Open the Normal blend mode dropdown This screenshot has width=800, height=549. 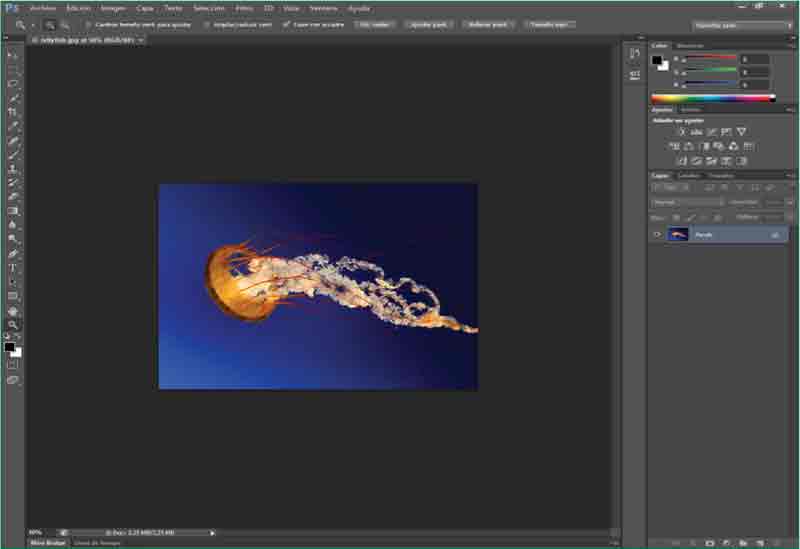(687, 202)
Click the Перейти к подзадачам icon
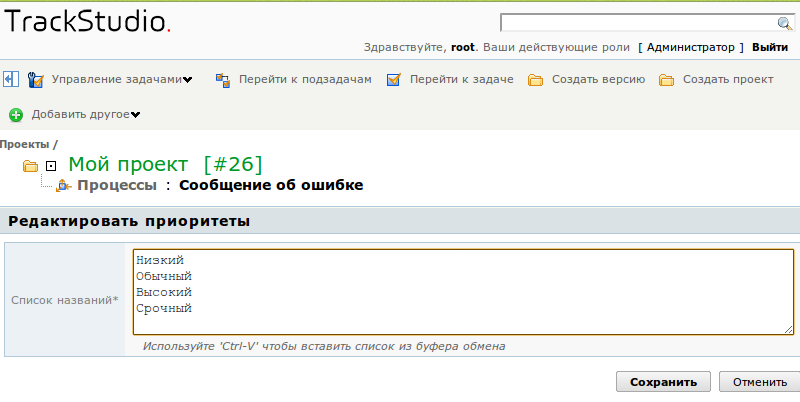Viewport: 800px width, 402px height. click(x=222, y=80)
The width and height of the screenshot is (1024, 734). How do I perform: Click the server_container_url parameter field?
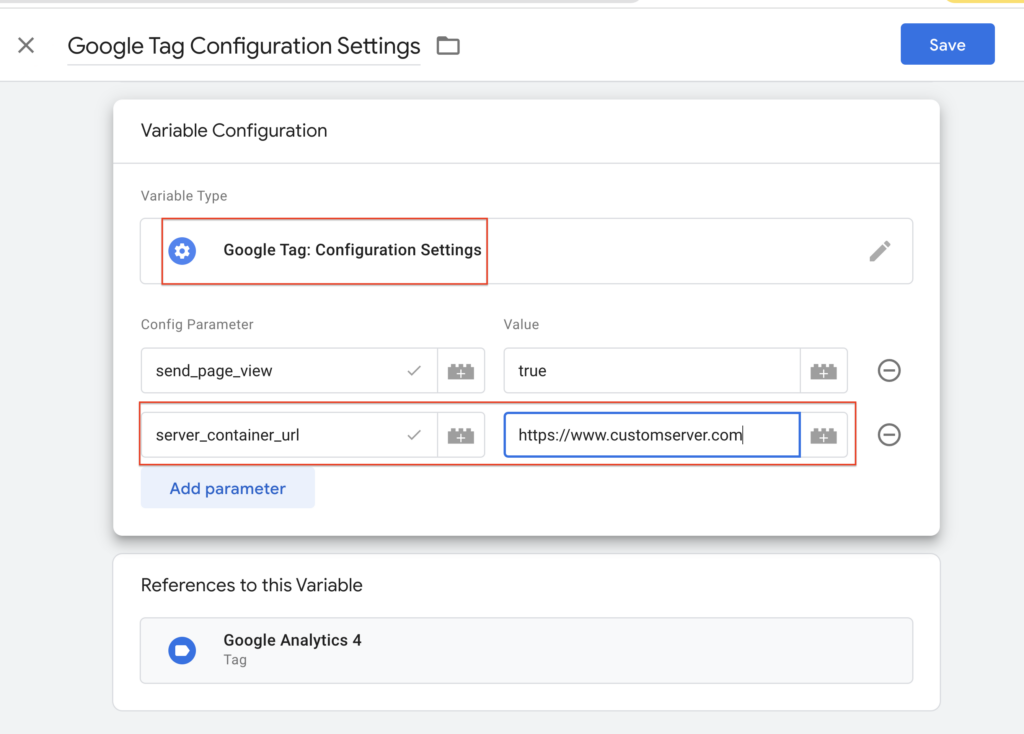[x=280, y=435]
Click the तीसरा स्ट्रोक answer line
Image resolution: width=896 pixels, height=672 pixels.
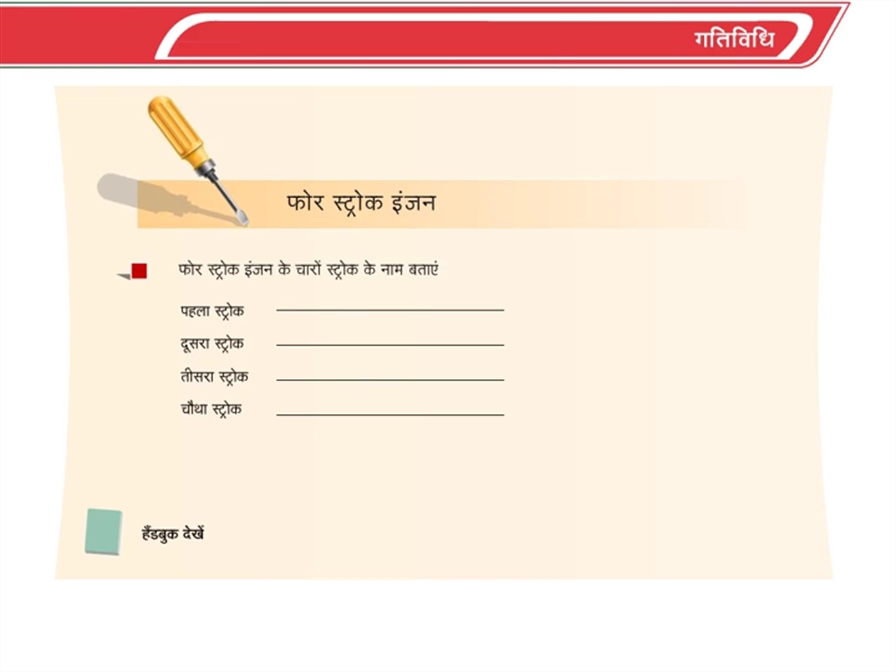coord(390,379)
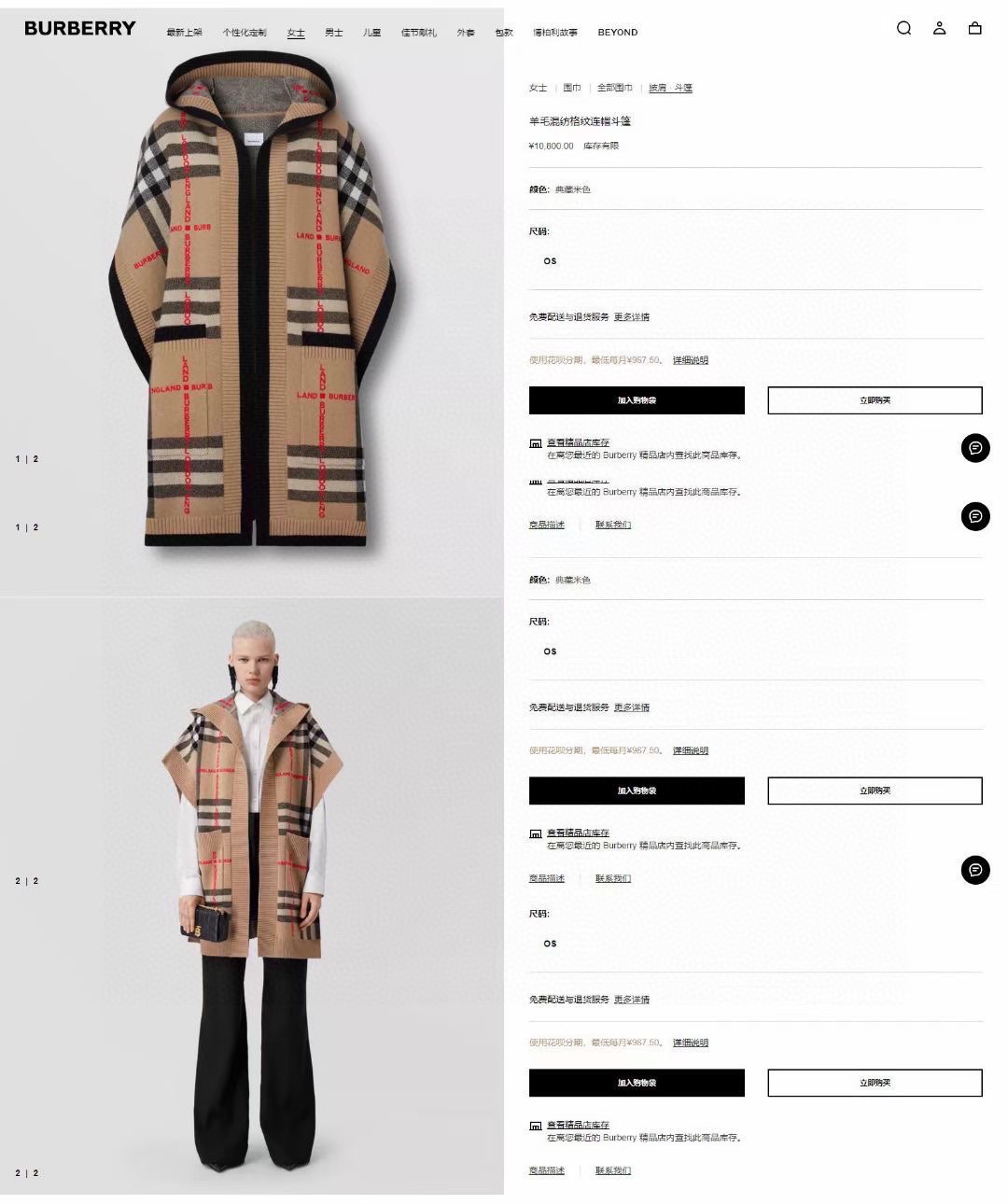Expand the topmost 产品描述 section
The height and width of the screenshot is (1204, 1008).
coord(547,525)
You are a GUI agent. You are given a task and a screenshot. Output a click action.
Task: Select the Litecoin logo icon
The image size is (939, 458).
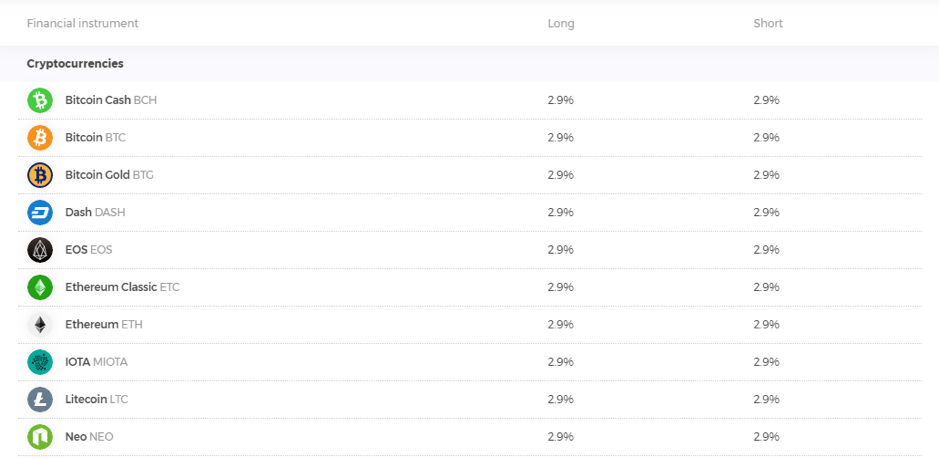click(x=40, y=399)
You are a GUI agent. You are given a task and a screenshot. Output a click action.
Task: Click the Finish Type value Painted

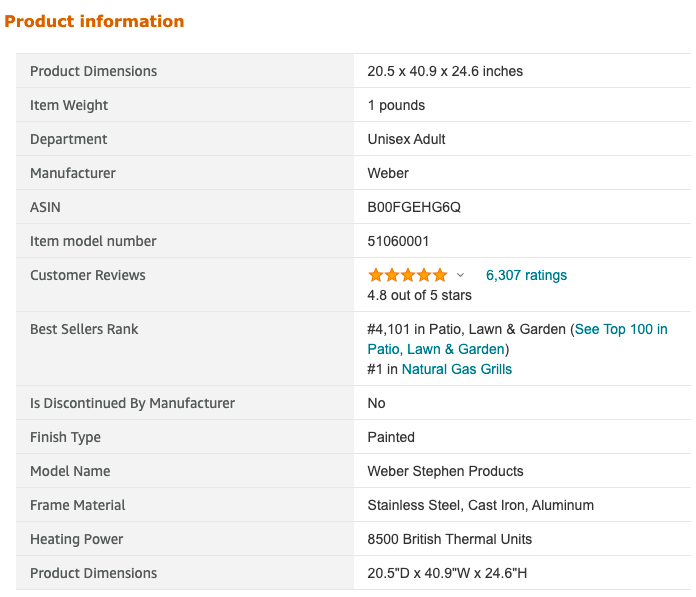391,437
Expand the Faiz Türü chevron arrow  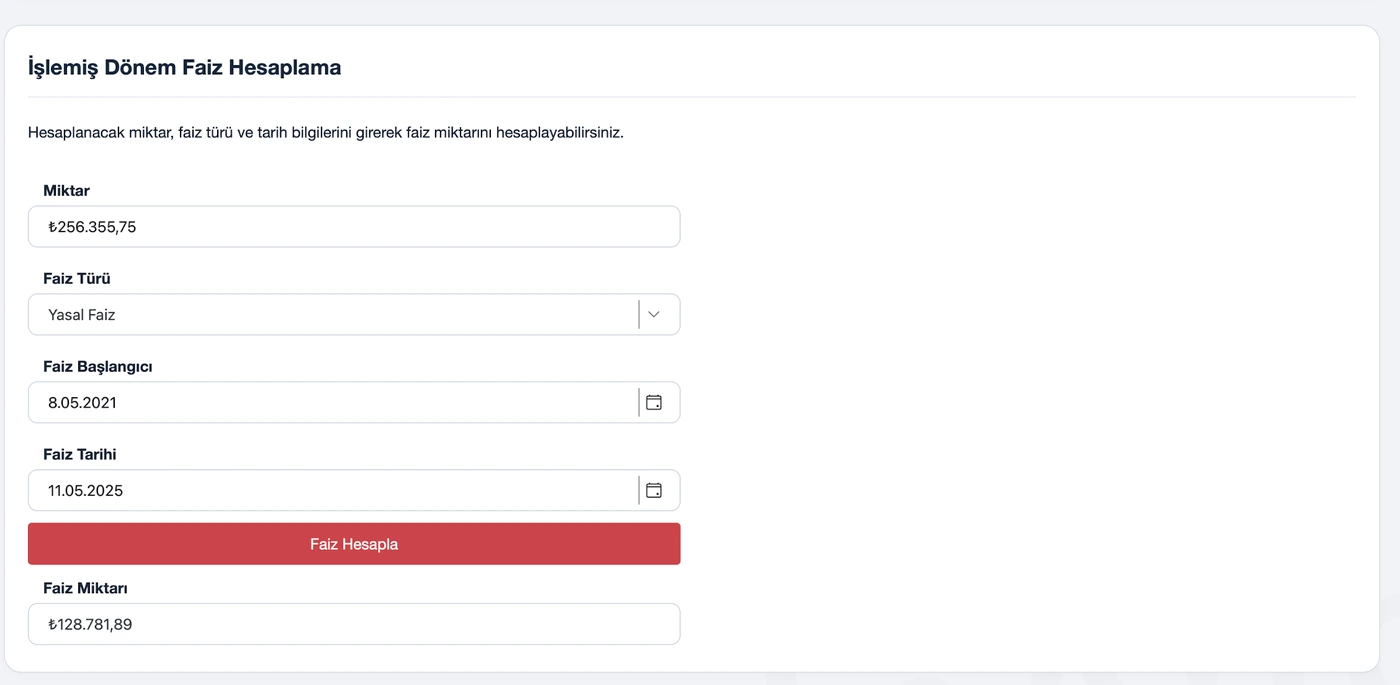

◆ **DESCRIPTION OF THE TASK**:
Pictures are to be left out, and each line from the one that contains "Task: Click the Finish Type value Painted" through the end of the listing is to be copied exactly.

◆ **RESULT FOR THIS TASK**:
Task: Click the Finish Type value Painted

391,437
Expand the Faiz Türü chevron arrow  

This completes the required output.